A rally, or show, is a shared cultural experience particularly in the Mexican American community. It’s a way to display the cars that have been painstakingly reconstructed with fancy hydraulics so they can jump, in addition to cruising and showing off their aesthetics. I saw lowriders tipped on their sides and driven on two wheels while others hopped like kangaroos. Meanwhile, afficionados clustered around vehicles swapping stories.
Back at the Carter, it was no wonder that I was excited to see Maria, a large lithograph of a 1985 Chevrolet El Camino lowrider by Indigenous Tewa artist Rose B. Simpson (b. 1983). Featuring both sides of the sleek car, each with geometric motifs, the print depicts an actual lowrider that Simpson refurbished herself. The motifs carry deeper meaning, referencing the black-on-black pottery of Maria Martinez, the celebrated Tewa potter from the New Mexican pueblo of San Ildefonso, near Simpson’s pueblo of Santa Clara.
About her lowrider, Simpson comments,
“Her paint is simultaneously reflective and matte, translating dimensions—the landscape that she journeys through is painted in light on the dark gloss of her body. . . . She is power, she is a nurturer, she has a job to do. She is a Tewa woman.”
Although both the artist and the car can be referred to as "lowriders," neither reflects the typical identity of this specific medium.
As a mixed-media artist, Simpson works with ceramic sculpture, metal, custom cars, and more. She is also a nonfiction writer. She traces her ancestry to manifold generations of female artists, including her mother, the renowned sculptor Roxanne Swentzell. Simpson holds an MFA in Ceramics from Rhode Island School of Design, an MFA in Creative Non-Fiction from the Institute of American Indian Arts, and a certificate in automotive science from Northern New Mexico College. She was the only woman in that program.
And what of Maria Martinez (1887–1980), the car’s namesake? As one of the most skilled potters in history, she and her husband, Julian (and later her son, Popovi Da), created a process for making the black-on-black pottery of their ancestors using 800-year-old black sherds as models.
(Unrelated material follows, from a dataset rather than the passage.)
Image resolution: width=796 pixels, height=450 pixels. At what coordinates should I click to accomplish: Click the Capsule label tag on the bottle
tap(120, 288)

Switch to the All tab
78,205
Through painstaking experimentation, they discovered that smothering the fire in the firing process with powdered horse and sheep manure produced shiny, black pottery. When they applied a clay and water slip in areas before firing, a matte finish resulted afterward. The shiny and matte black of Simpson’s lowrider mirror Martinez’s black-on-black pottery.
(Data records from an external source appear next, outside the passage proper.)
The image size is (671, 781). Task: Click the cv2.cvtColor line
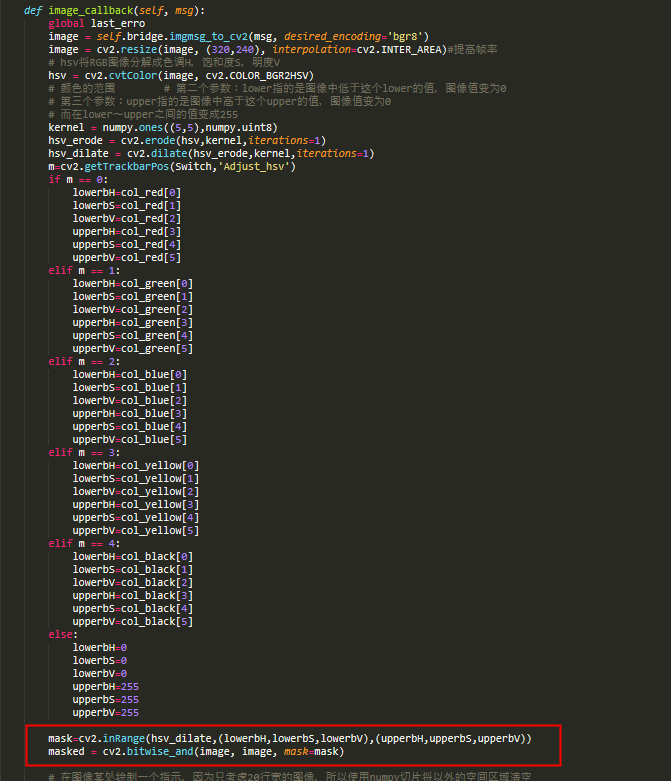181,75
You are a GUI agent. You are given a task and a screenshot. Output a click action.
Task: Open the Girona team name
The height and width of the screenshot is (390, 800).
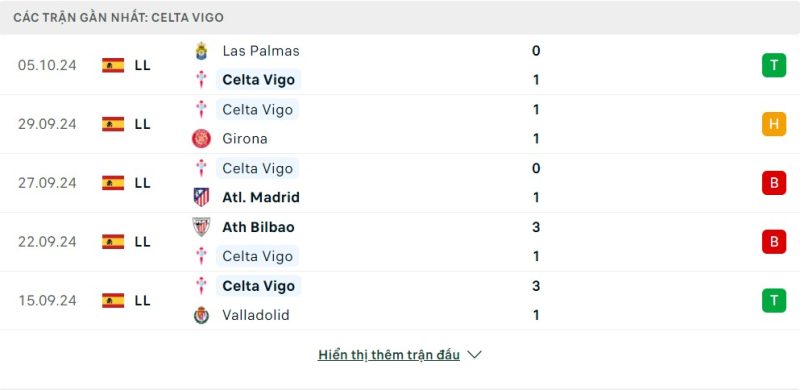(x=245, y=139)
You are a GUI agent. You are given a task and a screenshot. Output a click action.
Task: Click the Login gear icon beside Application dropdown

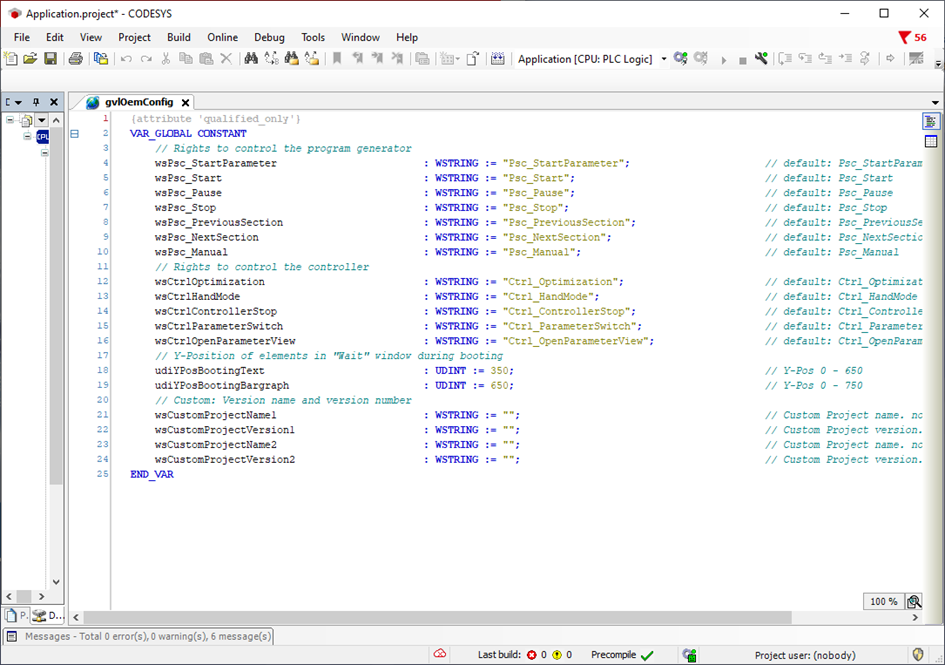pos(681,59)
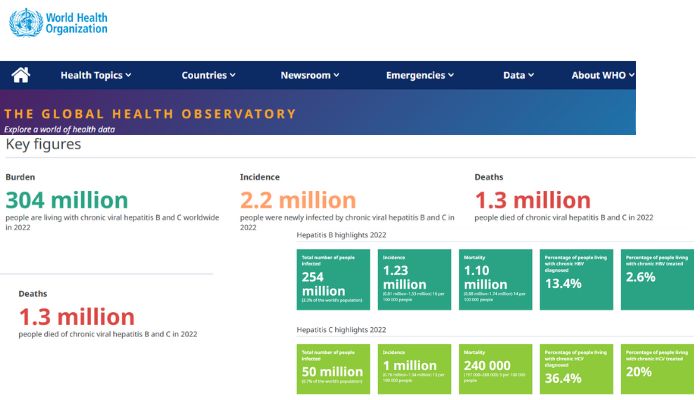700x400 pixels.
Task: Select the Hepatitis B 254 million tile
Action: click(x=333, y=279)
As a mixed-race Indigenous artist, Simpson grew up just five miles away from the town of Española, both a hub of Latino culture and the lowrider capital of the world. Simpson has observed, “Cars build identity and create empowerment in disenfranchised peoples,” but she dislikes the sexualized images of women draped across them. Simpson’s work straddles both the Mexican American and the Tewa/Pueblo communities, reflecting the layered geography and culture of the Southwest. In so doing, she infuses some of the Pueblo matriarchal culture into the predominantly male lowrider culture. She notes, “Maria . . . push[es] against western notions of gender, she complicates the dynamics of gender and power in reference to machismo car culture. . . .”
As an auto mechanic, driver, artist, and resurrector of the Tewa pottery tradition, Simpson resists and challenges the lowrider’s typical definitions. Meanwhile, she has built Bosque, a 1964 Buick Riviera painted in traditional Tewa polychrome of cream, cayenne, and black. While Bosque is currently on view alongside Maria at San Fransico’s de Young Museum, Simpson’s lithograph is a more practical rendition for the Carter’s collection!